Report each line of the listing that carries the word "page".

(Beginning of Available data)

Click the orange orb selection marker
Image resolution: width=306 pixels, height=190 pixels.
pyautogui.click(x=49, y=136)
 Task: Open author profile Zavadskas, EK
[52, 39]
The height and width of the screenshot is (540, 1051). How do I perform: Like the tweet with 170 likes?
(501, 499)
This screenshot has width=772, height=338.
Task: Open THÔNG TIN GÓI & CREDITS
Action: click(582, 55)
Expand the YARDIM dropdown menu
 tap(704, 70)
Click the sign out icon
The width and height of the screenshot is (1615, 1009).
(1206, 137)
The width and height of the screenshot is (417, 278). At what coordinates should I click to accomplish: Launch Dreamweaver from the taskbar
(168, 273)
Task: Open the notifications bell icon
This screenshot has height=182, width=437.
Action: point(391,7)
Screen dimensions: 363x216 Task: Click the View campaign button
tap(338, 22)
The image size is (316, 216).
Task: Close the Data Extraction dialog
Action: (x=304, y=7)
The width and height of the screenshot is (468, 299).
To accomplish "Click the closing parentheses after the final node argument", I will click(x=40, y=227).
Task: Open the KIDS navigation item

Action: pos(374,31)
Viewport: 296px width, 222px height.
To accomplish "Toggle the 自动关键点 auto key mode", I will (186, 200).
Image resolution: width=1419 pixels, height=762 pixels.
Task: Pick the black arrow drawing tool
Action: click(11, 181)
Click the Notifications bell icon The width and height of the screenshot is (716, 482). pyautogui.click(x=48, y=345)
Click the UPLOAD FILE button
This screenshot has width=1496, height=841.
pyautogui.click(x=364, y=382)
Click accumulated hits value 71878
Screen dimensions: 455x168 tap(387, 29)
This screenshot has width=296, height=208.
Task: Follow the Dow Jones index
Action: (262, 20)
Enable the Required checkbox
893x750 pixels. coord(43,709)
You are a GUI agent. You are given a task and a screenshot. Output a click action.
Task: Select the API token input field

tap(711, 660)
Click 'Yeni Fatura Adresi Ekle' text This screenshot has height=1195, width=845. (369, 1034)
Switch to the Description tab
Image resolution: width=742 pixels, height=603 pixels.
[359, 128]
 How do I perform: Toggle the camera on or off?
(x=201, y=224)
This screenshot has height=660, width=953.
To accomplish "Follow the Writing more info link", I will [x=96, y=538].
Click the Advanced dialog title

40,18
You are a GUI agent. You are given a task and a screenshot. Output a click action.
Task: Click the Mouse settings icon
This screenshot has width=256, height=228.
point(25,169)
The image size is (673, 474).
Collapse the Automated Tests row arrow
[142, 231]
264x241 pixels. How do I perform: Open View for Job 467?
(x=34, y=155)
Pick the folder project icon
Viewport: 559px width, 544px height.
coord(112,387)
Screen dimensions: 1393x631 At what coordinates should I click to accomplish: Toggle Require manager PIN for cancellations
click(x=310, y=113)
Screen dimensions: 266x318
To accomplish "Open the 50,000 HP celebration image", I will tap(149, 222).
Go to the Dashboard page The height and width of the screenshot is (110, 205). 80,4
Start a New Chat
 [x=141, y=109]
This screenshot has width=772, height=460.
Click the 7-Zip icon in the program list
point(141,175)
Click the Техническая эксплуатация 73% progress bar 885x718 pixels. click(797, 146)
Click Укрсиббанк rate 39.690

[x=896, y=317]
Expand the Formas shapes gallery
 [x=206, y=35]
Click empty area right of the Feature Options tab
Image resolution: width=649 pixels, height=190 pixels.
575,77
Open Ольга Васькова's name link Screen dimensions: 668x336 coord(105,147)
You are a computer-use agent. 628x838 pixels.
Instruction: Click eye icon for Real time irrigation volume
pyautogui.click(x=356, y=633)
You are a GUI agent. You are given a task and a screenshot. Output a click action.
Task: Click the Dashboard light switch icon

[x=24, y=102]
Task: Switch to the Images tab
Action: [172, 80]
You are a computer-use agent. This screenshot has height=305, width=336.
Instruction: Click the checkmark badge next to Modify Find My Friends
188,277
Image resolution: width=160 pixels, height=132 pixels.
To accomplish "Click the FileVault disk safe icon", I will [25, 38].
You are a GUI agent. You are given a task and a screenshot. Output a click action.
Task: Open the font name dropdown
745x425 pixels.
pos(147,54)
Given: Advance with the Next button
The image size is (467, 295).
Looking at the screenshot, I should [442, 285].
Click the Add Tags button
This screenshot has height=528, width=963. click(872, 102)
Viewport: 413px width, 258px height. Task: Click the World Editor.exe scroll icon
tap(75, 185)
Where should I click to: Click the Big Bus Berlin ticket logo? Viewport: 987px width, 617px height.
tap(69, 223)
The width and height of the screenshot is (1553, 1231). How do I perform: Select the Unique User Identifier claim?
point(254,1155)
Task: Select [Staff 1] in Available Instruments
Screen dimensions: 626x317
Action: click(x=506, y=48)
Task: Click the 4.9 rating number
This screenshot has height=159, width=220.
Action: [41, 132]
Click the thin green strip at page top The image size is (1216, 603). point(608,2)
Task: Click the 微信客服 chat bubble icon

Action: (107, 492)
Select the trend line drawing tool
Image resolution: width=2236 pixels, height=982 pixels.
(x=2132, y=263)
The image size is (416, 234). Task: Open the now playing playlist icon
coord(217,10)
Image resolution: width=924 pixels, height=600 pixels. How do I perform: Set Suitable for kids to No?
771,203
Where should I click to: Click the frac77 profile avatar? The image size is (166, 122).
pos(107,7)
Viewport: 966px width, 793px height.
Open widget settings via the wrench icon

(End of Available data)

● Solution to this exercise:
Go to the Dashboard page The height and width of the screenshot is (110, 205). 80,4
Click the thin green strip at page top The image size is (1216, 603). point(608,2)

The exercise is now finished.